[Record set Boundary: Start]
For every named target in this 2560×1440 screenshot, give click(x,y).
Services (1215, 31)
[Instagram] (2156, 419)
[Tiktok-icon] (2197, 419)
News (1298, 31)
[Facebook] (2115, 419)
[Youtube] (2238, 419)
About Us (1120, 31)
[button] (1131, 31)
[Record set Boundary: End]
→ What the task requires: Copy out the line holding "[Instagram] (2156, 419)". Then copy every later line of the data, unchanged, through the last one.

→ Answer area:
[Instagram] (2156, 419)
[Tiktok-icon] (2197, 419)
News (1298, 31)
[Facebook] (2115, 419)
[Youtube] (2238, 419)
About Us (1120, 31)
[button] (1131, 31)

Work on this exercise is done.